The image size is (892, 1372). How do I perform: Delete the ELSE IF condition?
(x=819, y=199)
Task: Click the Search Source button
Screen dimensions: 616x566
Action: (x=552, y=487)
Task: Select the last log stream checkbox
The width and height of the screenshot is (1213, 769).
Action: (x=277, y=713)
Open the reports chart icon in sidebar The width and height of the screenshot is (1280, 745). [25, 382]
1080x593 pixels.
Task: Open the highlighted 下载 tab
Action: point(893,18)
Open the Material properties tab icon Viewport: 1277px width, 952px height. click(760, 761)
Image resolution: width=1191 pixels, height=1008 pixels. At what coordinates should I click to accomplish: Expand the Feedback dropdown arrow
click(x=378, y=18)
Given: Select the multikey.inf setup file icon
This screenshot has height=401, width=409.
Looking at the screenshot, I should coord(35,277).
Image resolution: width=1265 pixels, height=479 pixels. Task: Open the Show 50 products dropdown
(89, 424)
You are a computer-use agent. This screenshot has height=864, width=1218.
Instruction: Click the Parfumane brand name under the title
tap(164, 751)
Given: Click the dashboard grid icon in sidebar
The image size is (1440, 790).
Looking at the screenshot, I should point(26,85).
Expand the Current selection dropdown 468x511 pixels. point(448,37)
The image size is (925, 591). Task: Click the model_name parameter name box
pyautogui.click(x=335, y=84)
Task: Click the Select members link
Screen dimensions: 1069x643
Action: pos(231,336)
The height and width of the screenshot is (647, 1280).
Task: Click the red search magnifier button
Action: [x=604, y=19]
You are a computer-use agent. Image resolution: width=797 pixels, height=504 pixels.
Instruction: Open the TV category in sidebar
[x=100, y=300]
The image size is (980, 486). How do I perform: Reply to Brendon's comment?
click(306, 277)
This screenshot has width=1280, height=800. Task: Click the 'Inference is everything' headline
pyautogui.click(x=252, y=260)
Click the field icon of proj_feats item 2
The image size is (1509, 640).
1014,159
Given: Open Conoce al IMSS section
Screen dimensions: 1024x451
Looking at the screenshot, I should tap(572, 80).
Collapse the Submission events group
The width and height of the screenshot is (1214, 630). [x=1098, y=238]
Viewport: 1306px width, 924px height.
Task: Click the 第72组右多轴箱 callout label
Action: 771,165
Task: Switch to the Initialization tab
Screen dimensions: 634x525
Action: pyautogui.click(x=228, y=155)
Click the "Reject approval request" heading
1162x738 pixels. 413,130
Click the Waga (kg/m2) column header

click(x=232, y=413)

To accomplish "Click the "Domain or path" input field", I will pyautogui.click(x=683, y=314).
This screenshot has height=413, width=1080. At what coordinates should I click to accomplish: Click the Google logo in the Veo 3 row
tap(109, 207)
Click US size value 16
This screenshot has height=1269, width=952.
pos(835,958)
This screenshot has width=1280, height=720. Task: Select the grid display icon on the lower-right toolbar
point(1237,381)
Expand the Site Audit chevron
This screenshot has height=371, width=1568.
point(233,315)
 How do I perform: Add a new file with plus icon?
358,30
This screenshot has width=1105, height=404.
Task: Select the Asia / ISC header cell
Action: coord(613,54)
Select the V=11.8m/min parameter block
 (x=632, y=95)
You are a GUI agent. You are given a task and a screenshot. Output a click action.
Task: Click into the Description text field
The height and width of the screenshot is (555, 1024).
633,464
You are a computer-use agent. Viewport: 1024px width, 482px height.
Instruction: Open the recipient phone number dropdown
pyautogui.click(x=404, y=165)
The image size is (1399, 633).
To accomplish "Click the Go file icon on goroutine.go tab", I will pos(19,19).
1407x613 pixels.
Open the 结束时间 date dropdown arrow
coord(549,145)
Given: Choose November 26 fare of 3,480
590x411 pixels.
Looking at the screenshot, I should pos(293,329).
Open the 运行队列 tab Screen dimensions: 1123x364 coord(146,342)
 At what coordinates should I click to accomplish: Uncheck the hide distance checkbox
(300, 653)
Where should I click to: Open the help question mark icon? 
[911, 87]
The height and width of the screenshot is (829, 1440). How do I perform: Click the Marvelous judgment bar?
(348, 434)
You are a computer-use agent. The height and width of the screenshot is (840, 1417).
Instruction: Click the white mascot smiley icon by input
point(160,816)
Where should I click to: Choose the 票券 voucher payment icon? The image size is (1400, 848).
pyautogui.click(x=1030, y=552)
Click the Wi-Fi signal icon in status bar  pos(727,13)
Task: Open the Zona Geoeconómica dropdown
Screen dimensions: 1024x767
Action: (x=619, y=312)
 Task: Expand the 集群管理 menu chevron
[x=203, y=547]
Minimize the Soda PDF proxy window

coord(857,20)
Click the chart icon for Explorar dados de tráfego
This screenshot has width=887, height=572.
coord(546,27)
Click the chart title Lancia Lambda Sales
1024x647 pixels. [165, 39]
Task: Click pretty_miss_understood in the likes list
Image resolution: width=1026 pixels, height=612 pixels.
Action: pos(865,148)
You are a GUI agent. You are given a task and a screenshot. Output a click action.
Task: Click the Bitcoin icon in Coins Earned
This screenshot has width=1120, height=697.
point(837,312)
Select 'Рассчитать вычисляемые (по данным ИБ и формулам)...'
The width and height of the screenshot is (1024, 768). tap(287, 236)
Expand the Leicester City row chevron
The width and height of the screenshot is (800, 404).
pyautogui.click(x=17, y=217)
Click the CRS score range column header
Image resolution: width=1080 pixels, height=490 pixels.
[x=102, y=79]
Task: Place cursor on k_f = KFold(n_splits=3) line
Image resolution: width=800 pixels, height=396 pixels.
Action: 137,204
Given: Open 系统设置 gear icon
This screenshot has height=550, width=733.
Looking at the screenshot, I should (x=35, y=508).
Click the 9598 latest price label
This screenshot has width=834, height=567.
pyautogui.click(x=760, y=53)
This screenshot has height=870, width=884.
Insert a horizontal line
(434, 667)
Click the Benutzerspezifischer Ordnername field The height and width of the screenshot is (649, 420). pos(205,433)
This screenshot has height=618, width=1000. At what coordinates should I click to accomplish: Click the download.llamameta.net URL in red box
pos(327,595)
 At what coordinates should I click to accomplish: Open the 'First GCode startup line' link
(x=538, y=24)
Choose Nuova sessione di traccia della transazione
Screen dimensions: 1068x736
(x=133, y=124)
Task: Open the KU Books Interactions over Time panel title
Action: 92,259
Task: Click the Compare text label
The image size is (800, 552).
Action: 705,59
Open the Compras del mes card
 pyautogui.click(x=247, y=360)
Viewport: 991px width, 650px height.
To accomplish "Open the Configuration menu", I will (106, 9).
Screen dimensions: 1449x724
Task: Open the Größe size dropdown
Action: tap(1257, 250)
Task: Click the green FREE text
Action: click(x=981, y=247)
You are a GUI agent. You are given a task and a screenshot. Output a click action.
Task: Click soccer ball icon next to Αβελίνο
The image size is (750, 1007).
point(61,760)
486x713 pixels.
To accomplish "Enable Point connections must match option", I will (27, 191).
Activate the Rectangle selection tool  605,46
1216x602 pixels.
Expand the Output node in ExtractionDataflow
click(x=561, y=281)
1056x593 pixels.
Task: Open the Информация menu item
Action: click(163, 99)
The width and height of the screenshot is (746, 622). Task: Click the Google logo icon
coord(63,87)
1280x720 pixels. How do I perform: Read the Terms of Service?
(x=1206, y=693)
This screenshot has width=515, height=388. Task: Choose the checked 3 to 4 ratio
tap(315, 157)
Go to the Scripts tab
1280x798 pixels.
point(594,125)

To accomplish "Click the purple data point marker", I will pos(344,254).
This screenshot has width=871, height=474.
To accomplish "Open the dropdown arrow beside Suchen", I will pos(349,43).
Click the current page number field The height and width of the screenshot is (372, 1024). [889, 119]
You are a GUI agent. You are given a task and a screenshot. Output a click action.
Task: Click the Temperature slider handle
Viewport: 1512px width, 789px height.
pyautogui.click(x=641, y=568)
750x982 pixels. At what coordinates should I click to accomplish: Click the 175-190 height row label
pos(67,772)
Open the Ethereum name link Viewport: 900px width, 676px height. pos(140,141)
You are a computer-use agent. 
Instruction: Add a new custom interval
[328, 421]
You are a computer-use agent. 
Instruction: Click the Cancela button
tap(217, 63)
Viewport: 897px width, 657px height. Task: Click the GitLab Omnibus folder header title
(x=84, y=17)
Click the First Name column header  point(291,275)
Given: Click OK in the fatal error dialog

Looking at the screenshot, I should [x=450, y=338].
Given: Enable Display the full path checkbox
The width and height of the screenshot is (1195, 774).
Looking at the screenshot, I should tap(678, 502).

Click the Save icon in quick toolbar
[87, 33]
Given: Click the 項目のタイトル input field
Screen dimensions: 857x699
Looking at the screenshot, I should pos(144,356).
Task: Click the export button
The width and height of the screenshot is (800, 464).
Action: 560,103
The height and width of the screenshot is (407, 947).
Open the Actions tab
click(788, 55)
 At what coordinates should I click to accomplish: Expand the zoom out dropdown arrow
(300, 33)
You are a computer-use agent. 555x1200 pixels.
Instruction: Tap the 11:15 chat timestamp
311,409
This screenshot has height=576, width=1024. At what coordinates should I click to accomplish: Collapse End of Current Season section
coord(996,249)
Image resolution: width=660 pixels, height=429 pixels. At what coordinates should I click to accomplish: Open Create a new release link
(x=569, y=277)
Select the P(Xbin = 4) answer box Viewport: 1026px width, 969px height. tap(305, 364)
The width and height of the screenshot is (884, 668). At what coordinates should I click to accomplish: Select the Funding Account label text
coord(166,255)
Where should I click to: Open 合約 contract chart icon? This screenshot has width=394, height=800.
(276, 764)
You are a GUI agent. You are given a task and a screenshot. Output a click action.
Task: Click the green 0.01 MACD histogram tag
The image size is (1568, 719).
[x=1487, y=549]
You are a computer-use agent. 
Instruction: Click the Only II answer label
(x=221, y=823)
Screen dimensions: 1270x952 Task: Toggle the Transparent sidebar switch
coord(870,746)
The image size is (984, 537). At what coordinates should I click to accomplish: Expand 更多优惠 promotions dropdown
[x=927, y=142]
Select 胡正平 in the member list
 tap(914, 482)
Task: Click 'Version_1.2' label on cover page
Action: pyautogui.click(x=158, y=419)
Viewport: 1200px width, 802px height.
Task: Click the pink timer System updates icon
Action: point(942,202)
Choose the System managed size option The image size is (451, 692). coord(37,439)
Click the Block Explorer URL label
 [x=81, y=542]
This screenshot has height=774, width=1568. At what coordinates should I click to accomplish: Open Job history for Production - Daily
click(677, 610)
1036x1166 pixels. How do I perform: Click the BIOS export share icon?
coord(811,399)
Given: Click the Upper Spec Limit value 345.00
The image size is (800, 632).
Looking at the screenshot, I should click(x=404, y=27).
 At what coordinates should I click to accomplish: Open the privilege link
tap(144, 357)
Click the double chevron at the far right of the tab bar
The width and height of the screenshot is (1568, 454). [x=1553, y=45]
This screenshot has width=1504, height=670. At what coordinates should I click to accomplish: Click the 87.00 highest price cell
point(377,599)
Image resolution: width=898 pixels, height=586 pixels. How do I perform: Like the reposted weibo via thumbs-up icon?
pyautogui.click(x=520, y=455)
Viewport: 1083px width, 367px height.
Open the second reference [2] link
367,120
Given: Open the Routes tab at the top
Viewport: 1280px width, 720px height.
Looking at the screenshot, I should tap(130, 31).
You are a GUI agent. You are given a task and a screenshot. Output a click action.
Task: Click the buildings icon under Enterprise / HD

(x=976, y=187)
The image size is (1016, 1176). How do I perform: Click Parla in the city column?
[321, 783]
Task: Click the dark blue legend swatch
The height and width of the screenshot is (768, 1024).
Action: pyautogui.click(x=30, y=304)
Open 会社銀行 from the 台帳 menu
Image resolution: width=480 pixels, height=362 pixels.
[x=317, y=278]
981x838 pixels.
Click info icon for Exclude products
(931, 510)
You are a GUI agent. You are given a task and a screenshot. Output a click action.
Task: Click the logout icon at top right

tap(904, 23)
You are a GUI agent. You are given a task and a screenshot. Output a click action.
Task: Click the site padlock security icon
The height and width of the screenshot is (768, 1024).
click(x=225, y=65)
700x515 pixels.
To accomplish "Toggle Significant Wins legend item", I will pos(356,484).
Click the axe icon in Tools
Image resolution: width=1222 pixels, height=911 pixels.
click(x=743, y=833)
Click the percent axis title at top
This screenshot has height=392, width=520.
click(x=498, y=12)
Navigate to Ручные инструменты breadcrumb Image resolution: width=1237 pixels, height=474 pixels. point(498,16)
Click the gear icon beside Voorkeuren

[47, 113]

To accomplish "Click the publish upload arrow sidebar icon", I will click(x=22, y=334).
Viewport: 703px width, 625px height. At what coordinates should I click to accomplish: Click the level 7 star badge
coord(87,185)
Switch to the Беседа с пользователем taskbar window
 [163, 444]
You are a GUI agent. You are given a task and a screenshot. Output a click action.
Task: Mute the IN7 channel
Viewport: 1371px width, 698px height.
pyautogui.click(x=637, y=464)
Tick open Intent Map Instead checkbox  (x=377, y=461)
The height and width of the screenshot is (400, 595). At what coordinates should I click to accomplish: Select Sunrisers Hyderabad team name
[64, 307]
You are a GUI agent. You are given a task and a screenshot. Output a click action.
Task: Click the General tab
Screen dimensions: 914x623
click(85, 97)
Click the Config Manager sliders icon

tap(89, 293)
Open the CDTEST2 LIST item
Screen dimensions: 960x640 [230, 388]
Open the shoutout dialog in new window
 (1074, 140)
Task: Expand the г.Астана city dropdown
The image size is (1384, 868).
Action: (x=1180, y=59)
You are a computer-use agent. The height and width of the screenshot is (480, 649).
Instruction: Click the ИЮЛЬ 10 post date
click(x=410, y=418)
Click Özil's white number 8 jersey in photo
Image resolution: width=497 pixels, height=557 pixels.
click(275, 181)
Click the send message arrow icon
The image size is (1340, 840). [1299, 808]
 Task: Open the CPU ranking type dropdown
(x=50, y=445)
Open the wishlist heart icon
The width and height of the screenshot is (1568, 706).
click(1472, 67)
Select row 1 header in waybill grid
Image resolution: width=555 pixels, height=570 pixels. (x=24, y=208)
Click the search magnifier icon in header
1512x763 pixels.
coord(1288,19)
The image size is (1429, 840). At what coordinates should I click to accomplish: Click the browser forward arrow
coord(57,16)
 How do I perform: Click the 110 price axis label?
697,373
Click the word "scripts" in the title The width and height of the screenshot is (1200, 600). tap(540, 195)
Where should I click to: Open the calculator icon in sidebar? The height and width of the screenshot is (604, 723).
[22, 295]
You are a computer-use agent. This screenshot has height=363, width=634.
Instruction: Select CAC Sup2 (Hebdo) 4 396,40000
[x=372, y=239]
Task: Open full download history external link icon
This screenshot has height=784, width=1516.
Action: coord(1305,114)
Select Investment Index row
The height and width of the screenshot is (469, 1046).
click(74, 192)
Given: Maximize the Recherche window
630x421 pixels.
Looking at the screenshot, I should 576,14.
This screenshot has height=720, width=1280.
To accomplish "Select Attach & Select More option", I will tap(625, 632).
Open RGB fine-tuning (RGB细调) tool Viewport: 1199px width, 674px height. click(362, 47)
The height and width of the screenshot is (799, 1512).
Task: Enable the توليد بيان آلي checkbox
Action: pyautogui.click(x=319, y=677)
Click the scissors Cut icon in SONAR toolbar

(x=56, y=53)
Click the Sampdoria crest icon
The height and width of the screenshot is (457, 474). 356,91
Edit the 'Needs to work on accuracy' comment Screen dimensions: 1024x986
○ ○ ○ ○ ○
Exercise – If a line comes after the one with "Task: Select the last log stream checkbox", leave it out; reproduce exactly every line of the material from the first up to and including that one.

Solution to the problem –
The image size is (892, 1372). How do I perform: Delete the ELSE IF condition?
(x=819, y=199)
Task: Click the Search Source button
Screen dimensions: 616x566
Action: (x=552, y=487)
Task: Select the last log stream checkbox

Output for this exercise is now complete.